───── INPUT ─────

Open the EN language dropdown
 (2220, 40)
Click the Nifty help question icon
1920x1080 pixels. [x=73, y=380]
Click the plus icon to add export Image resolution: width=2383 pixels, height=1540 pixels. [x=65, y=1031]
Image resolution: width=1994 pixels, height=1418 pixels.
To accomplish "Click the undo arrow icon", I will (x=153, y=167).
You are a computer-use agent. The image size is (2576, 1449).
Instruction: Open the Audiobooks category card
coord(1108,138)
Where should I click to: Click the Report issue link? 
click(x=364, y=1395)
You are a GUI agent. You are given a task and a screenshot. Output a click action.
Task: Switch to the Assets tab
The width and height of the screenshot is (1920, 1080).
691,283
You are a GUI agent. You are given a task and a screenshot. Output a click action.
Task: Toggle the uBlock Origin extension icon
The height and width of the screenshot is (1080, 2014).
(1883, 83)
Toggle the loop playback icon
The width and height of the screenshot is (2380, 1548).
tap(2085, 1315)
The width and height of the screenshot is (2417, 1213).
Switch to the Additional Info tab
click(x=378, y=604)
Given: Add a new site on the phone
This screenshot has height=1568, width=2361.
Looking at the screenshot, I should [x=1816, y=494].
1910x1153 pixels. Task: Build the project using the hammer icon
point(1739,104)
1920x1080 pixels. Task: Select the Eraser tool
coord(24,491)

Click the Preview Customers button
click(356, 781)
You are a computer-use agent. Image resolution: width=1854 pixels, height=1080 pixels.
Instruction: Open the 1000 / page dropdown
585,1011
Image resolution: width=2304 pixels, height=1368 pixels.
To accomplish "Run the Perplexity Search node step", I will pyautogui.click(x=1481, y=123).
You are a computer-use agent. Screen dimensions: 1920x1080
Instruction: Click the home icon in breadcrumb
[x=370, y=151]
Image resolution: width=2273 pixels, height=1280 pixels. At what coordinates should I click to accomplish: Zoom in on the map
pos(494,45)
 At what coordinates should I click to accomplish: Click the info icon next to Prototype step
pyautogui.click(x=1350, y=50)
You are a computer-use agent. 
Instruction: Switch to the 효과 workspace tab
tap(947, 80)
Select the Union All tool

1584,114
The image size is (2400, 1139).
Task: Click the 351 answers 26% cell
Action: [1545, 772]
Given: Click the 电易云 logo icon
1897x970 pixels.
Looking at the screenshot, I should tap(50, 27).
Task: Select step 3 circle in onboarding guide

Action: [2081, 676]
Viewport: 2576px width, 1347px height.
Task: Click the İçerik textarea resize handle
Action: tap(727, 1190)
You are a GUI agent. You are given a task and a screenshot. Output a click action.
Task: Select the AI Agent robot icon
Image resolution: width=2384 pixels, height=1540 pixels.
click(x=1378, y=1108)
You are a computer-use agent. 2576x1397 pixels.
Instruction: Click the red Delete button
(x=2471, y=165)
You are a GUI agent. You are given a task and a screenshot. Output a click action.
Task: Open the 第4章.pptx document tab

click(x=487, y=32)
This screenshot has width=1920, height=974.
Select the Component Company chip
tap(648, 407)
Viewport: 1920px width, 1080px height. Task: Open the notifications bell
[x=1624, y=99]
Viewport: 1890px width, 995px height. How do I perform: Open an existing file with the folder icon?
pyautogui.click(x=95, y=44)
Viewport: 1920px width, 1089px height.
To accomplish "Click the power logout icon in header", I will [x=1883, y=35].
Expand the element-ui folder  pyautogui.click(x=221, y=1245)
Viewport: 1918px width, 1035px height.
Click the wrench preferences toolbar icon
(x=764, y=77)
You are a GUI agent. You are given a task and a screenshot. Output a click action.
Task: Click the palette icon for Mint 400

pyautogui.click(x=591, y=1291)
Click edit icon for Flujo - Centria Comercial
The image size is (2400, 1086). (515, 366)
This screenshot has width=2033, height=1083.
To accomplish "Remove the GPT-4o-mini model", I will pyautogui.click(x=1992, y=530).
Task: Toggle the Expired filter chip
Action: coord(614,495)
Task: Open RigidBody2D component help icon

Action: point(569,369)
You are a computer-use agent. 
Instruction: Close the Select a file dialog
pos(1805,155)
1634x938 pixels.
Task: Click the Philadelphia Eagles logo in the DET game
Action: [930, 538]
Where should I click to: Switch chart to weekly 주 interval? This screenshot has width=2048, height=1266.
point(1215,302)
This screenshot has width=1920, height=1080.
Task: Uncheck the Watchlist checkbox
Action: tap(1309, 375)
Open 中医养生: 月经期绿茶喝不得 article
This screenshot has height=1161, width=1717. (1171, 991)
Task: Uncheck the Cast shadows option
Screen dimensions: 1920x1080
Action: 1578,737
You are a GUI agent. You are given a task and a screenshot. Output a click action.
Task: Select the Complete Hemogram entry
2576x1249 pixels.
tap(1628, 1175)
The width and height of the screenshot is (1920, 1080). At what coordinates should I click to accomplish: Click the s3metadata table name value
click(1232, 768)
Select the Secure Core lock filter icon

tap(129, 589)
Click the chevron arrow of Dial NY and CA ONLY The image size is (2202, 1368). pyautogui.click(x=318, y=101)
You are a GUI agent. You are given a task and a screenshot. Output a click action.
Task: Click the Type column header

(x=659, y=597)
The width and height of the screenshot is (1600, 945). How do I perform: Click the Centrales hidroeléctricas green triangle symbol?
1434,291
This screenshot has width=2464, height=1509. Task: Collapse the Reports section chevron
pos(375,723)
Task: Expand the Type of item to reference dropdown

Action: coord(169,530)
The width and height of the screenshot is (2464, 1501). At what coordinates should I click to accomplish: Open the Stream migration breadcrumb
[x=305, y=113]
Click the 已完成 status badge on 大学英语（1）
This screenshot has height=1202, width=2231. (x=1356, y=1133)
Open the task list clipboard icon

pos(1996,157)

─────

## WHAT IS BEING ASKED
Out of the records above, pull the lines that include the word "computer".

## TASK ANSWER
You are a computer-use agent. The image size is (2576, 1449).
You are a computer-use agent. Image resolution: width=1854 pixels, height=1080 pixels.
You are a computer-use agent. Screen dimensions: 1920x1080
You are a computer-use agent. 
You are a computer-use agent. 2576x1397 pixels.
You are a computer-use agent. 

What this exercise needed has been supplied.